> [Source extract]
☆ ☆ ☆ ☆
Microlites of natural and experimental peraluminous pseudotachylytes: a comparison

Pseudotachylyte is a quenched coseismic frictional melt. As such, pseudotachylyte may provide invaluable information on the processes occurring on fault at hypocentre depths. Of particular interest are pseudotachylytes hosted in high-grade rocks, as they may record seismic ruptures propagated in the middle and lower crust. However, pseudotachylyte in high-grade rocks may also result from shallow deformation after uplift, thus constraining ambient conditions of faulting is crucial although not trivial.

The mineralogy of pseudotachylyte includes microlites crystallized during melt quenching, glass recrystallization products and, for deep-seated pseudotachylytes, minerals reflecting re-equilibration to the ambient metamorphic conditions. In absence of ductile deformation of pseudotachylyte promoting re-equilibration, the estimate of P–T conditions is typically based on the microlites. For example, the presence of microlitic ‘cauliflower’ garnet has been interpreted to reflect high-grade ambient conditions of faulting. However, Papa et al. (2023), described cauliflower-garnet-bearing pseudotachylytes hosted in granulite facies garnet-sillimanite-rich gneiss from Calabria and proposed shallow faulting conditions based on radiometric dating, suggesting that garnet can be transiently stable during quenching at shallow conditions.
☆ ☆ ☆ ☆
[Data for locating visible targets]
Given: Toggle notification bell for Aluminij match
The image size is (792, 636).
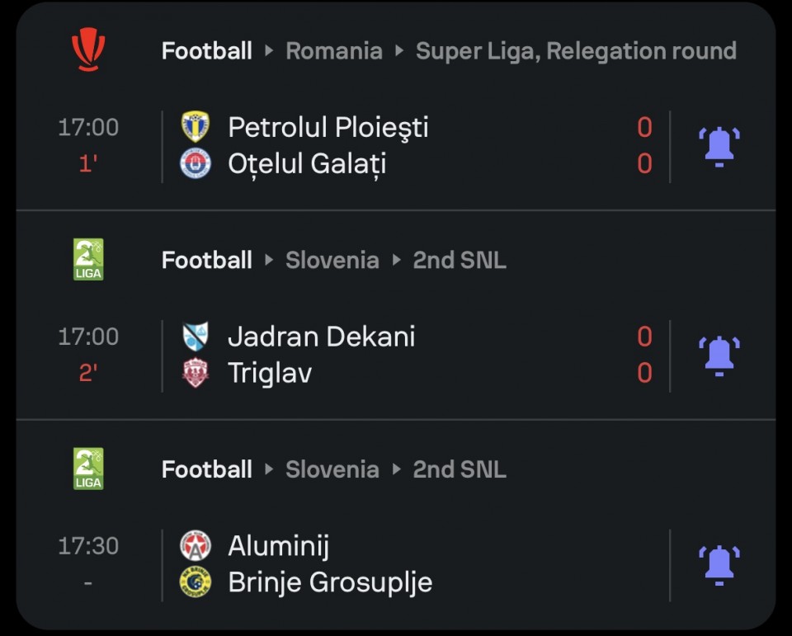Looking at the screenshot, I should (719, 565).
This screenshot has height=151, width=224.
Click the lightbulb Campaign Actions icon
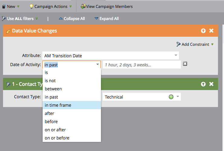click(x=31, y=6)
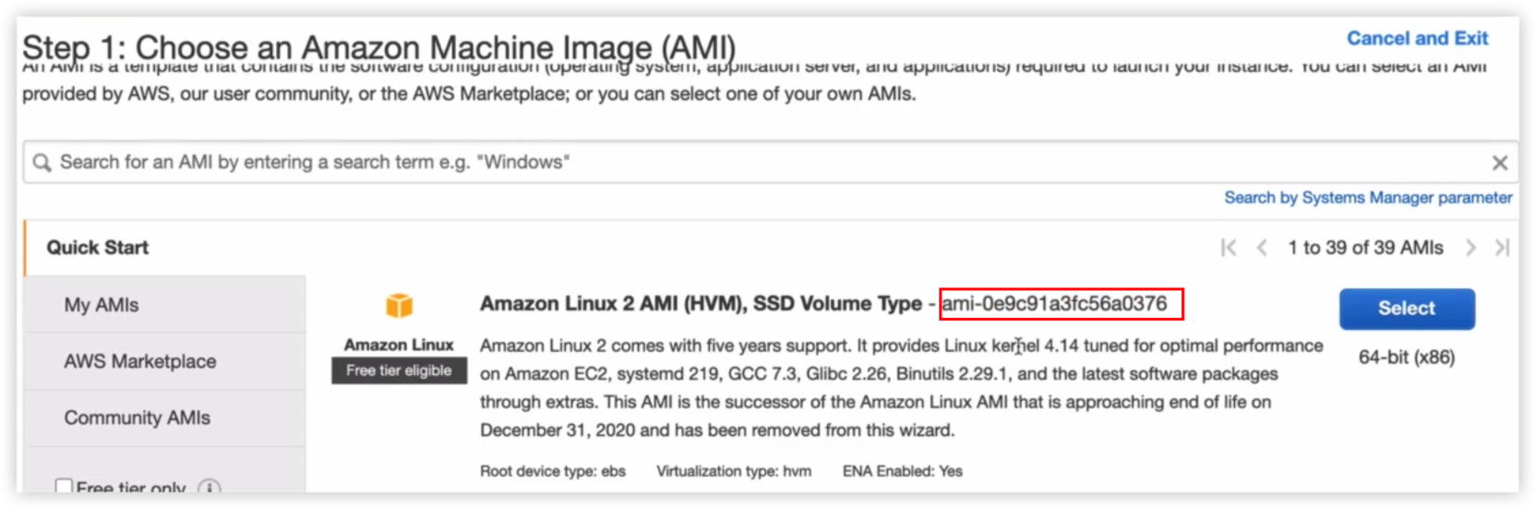Click the orange Amazon Linux box icon

pyautogui.click(x=399, y=305)
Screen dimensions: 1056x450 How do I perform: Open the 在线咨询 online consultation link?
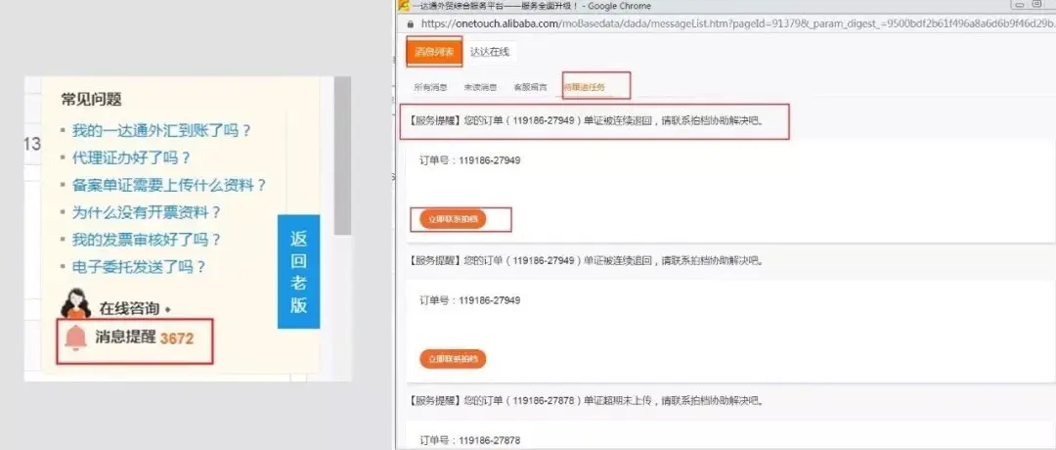point(128,308)

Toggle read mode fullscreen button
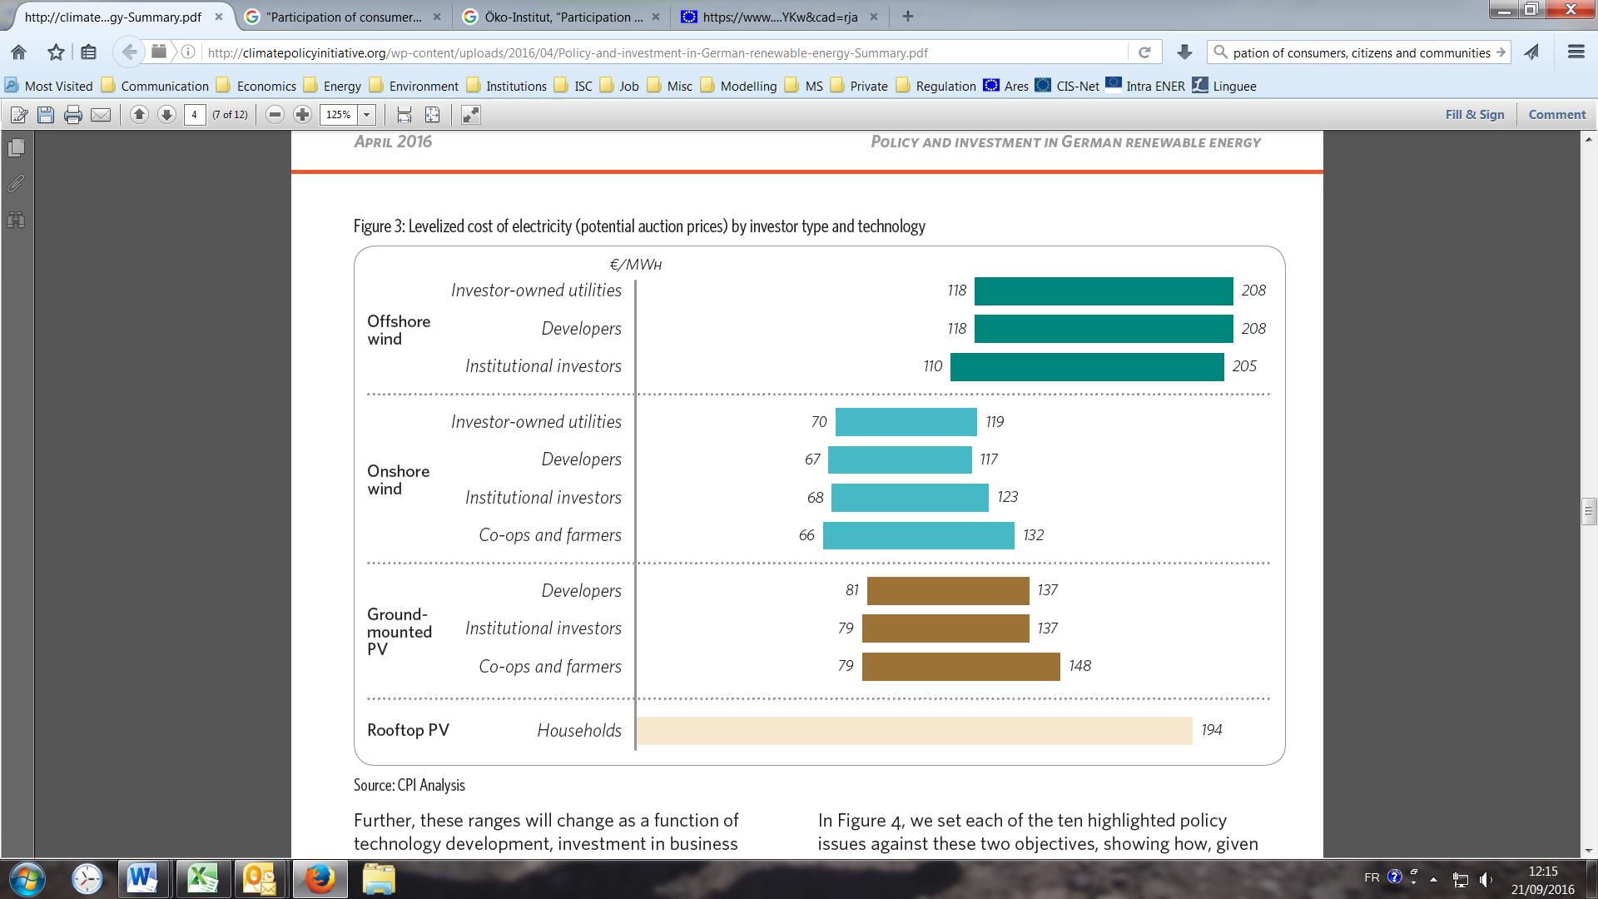coord(470,115)
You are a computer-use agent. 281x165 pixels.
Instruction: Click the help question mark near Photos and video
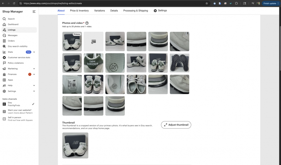(87, 23)
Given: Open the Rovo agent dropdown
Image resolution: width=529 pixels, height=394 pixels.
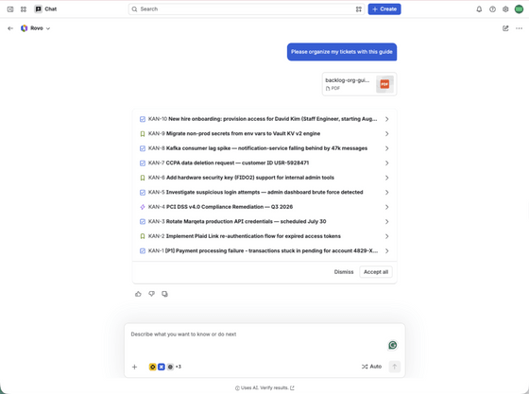Looking at the screenshot, I should coord(36,28).
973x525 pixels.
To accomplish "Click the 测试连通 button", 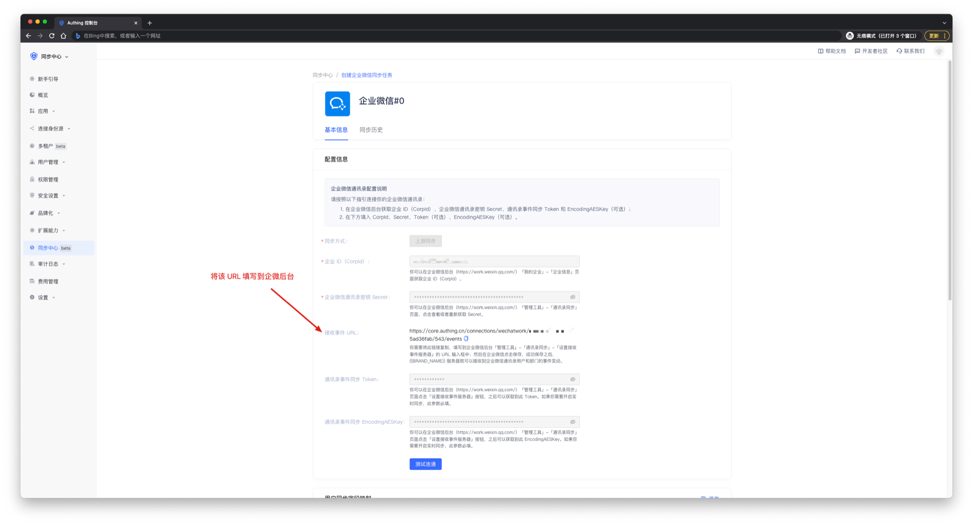I will (425, 464).

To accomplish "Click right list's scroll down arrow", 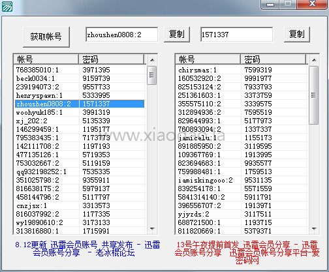I will pos(314,229).
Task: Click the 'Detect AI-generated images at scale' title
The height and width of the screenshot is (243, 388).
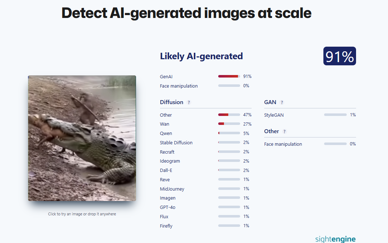Action: (187, 13)
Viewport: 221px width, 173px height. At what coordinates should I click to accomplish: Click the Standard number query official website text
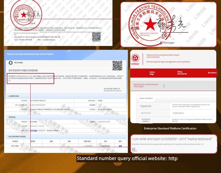click(127, 159)
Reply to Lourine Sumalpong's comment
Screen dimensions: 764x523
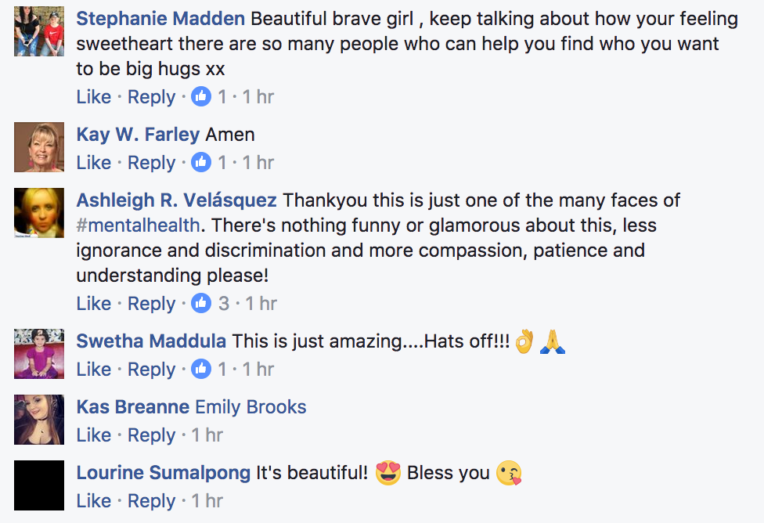pyautogui.click(x=151, y=501)
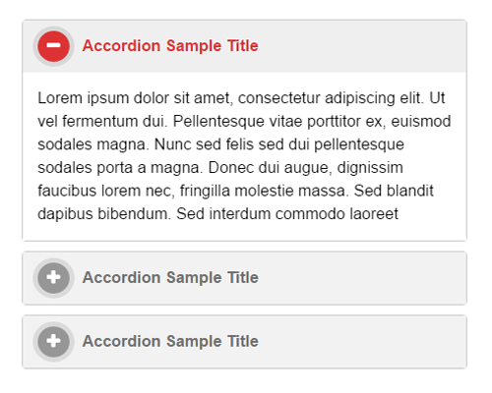Viewport: 492px width, 393px height.
Task: Click the word "Title" in the bottom accordion heading
Action: [x=243, y=341]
☆ ☆ ☆ ☆
> [To do]
a - Why does the pseudotachylyte text call constraining the ambient conditions of faulting crucial for pseudotachylytes in high-grade rocks? Answer in one to three sentences.
b - How would the pseudotachylyte text go on after its last sentence? Write the next part.
The items are separate from the pseudotachylyte text.

> [Task-by-task answers]
a - Pseudotachylytes in high-grade rocks may record seismic ruptures that propagated in the middle and lower crust. They may also result from shallow deformation after uplift, so the ambient conditions must be constrained to know which kind they are.

b -
Here we quenched at room conditions superheated (>2100 °C) melts produced by instantaneous laser-heating of the same peraluminous gneisses hosting the natural pseudotachylyte and compare the microlite population of the experimental glass with the microlites of the natural pseudotachylyte. Both the natural pseudotachylyte and the experimental glass contain: (i) acicular-shaped corundum microlites; (ii) sillimanite/mullite microlites overgrowing sillimanite clasts; (iii) skeletal-, dendritic-shaped spinel microlites, spatially associated with garnet, epitaxially nucleating on sillimanite/mullite and dispersed in the glass; (iv) microlitic cordierite, present in the natural pseudotachylyte as spherulitic aggregates and in the experimental glass as plumose microlites in melt-filled fractures of the wall-rock garnet; (v) newly formed euhedral rims of garnet epitaxial on garnet clasts and wall-rock garnet. The observed microlites crystallized during melt quenching following the same sequence, with slight differences due to the faster cooling rate of the experiments.

By comparing natural pseudotachylytes and experimentally produced analogues, we show that the mineralogy of natural microlites is essentially constituted by high-melting point phases and it is controlled by the local availability of chemical constituents and nucleation seeds (i.e. host-rock clasts). The experiments also prove that garnet can crystallize during quenching even at room conditions if seeds are available and the melt has the right composition. This observation calls for caution when using the mineralogy of pseudotachylytes, and in particular the presence of cauliflower garnet, to infer the depth of faulting. Finally, the melting experiments under static conditions highlight the relevance of thermal fracturing as deformation process aiding pseudotachylyte formation.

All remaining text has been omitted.